Quanto distava l’asilo dalla zona militare?

Circa cinquecento metri.

E sul quartiere hanno continuato a piovere missili per un’intera settimana?

Già, non ci siamo mai azzardati a uscire dalla cantina. Bombardavano ogni giorno, gli aerei arrivavano di continuo. Era insostenibile.

Se capisco bene, però, la zona militare era già stata distrutta il primo giorno, no?

No, l’hanno bombardata per tre giorni di seguito! Non ne è rimasto mattone su mattone, hanno distrutto tutto. Era abbastanza grande, ma l’hanno bombardata e distrutta tutta quanta. I soldati sono rimasti sotto le macerie. I nostri figli. Sono tutti nostri figli, che abbiano venti o quarant’anni.
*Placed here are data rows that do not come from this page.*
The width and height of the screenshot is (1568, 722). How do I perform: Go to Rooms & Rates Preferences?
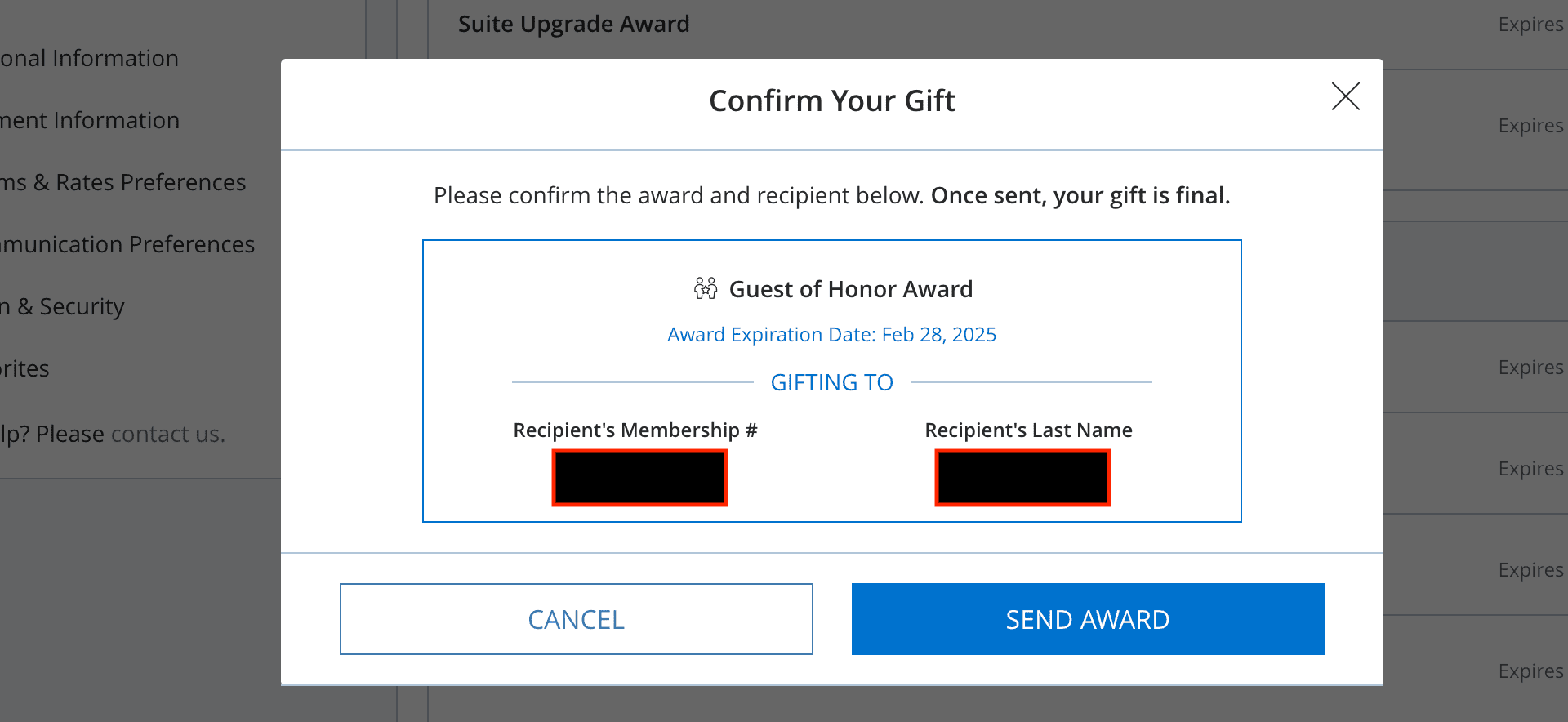[x=122, y=183]
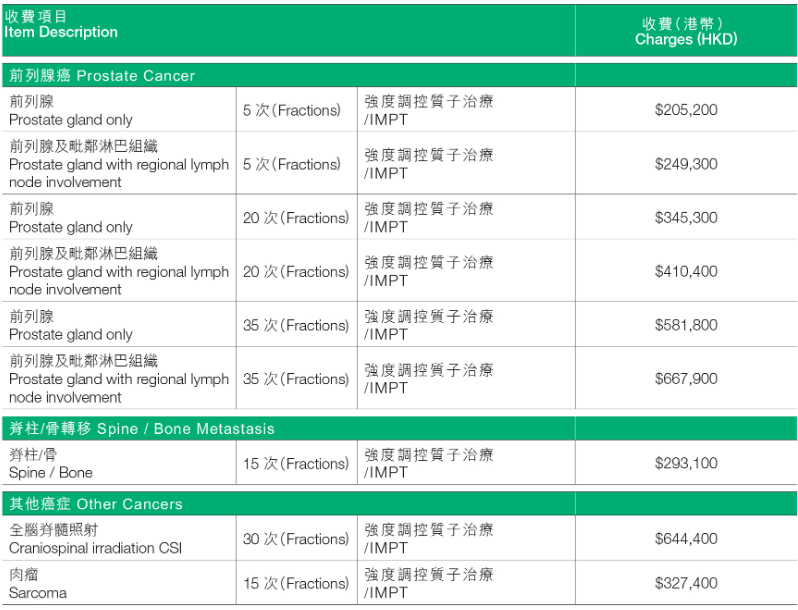Image resolution: width=798 pixels, height=610 pixels.
Task: Click the Item Description column header
Action: (x=61, y=24)
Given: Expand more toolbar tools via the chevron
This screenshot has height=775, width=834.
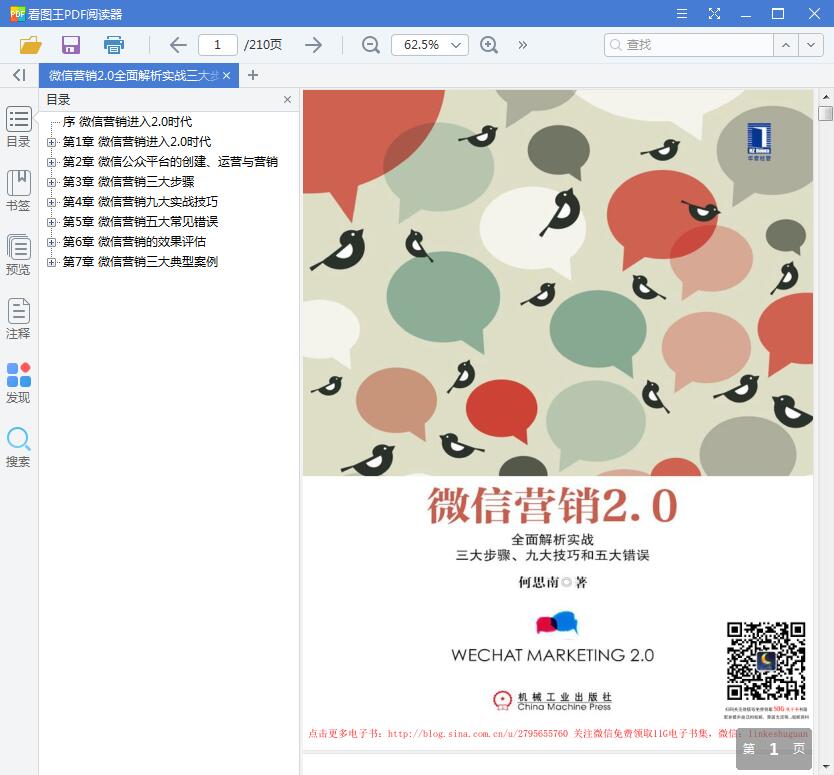Looking at the screenshot, I should click(521, 44).
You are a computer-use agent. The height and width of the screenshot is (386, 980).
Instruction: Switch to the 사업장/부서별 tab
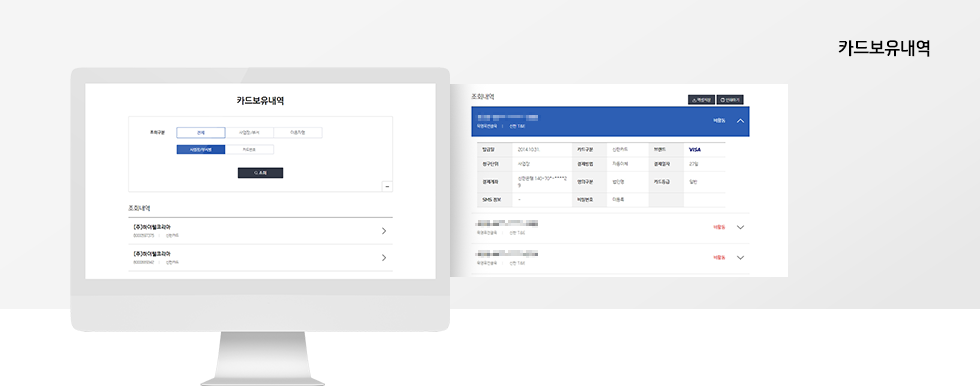(x=200, y=150)
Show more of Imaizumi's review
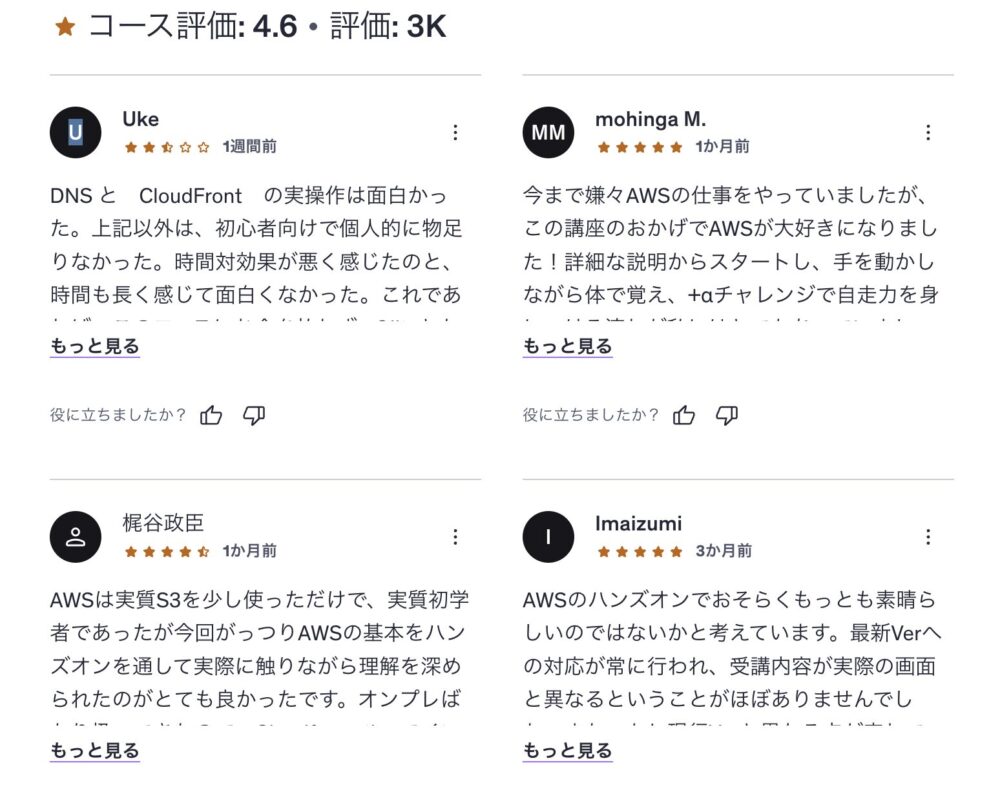Screen dimensions: 1000x796 (x=568, y=751)
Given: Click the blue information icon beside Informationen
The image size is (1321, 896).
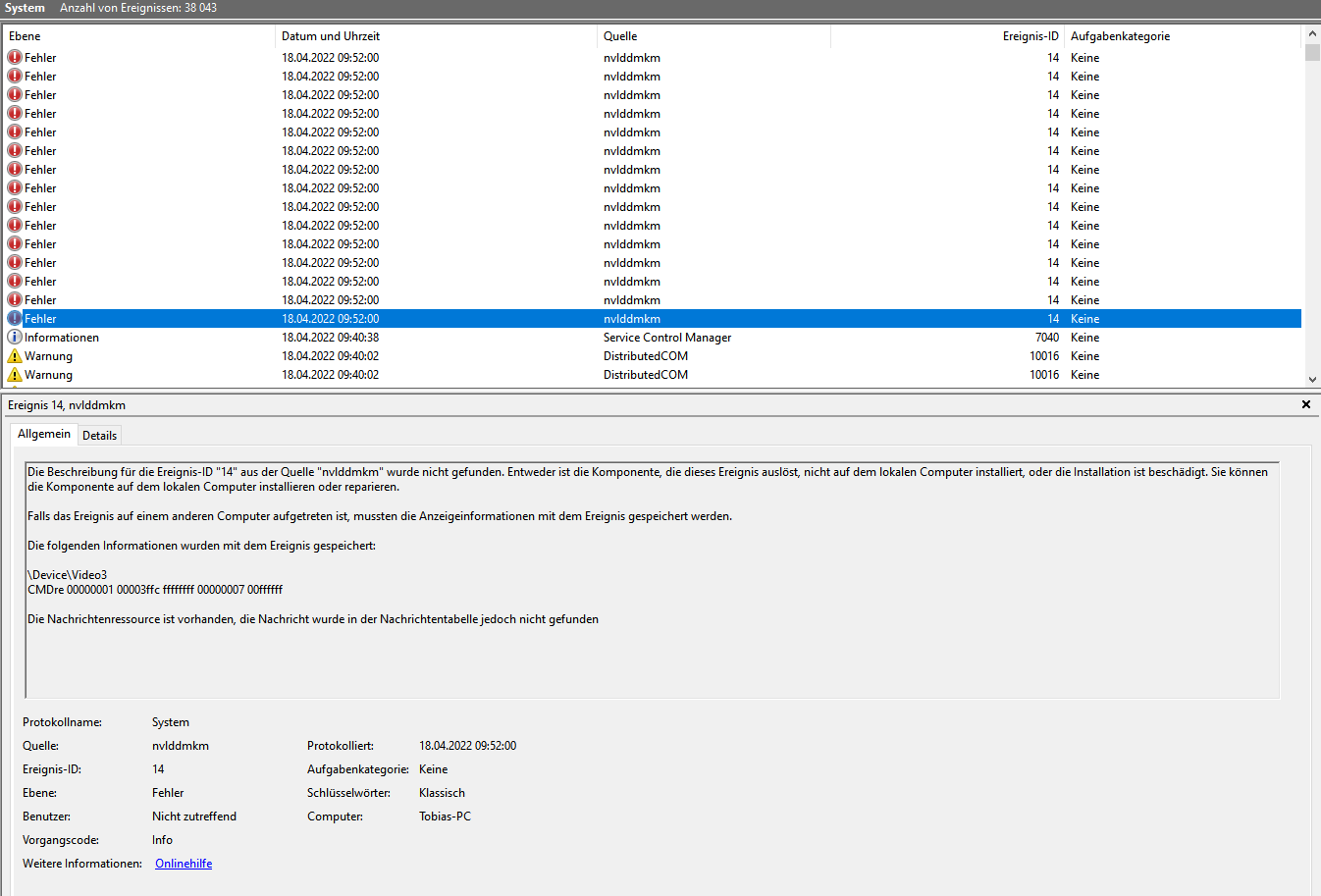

Quanti anni aveva suo figlio?

Quarantuno. Lavorava nell’impianto petrolifero “Оchtyrkaneftegaz” come aiuto trivellatore. Prima aveva fatto il cuoco, poi era passato aiuto trivellatore. Si trovava molto bene. Era una persona d’oro. Ogni madre sogna un figlio così. Non ci facciamo una ragione che non ci sia più.

 

Aveva figli?

Uno quattordicenne di primo letto, Аrturčyk. E Jurčyk, che di anni ne ha otto. Аrturčyk è con la madre in Germania. Ha telefonato: “Papà?”. Gli ha risposto il nonno: “Il tuo papà non c’è più”. “Com’è possibile? Se ieri giocavamo a nascondino nel bosco…”. “E oggi è morto”. Sono rimasti orfani, i suoi figli.

Abitate ancora a casa vostra?

Sì, stiamo lì. La stiamo riparando, abbiamo rimesso le finestre. Tutto a spese nostre. Che altro si può fare? È inverno, fa freddo.

Che cosa prova ora verso i russi? Come si spiega l’accaduto?

Cosa vuole che le dica. Ho parenti in Russia, ma non ci parliamo. Loro dicono che le bombe le tiriamo noi. Ho una sorella a Brjansk che parteggia per noi, per l’Ucraina. Un mio compagno di classe, uno del mio paese che abitava dall’altra parte della strada, adesso sta a S. Pietroburgo: “Allora”, mi fa, “quante belle vedovelle, eh?”. Mio marito ha detto che non ci dobbiamo parlare più. Certo che qui ci sono molte vedove. Una è Nataša, nostra nuora. Che farà adesso, con il figlio piccolo? Non può neanche lavorare, perché deve portarlo a scuola e deve anche occuparsi di tutto il resto. Di che cosa camperanno adesso?

Com’è la situazione, adesso, a Ochtyrka? Abbastanza tranquilla?

Abbastanza tranquilla, sì. Ogni tanto partono le sirene. Allora chiudono tutto: i negozi e tutto quanto. A parte questo, più o meno si tira avanti. Ma ci sono molte esplosioni nei dintorni. Siamo vicini a Velyka Pysarivka che sta al confine: i boati arrivano fino a qui e mettono parecchia ansia.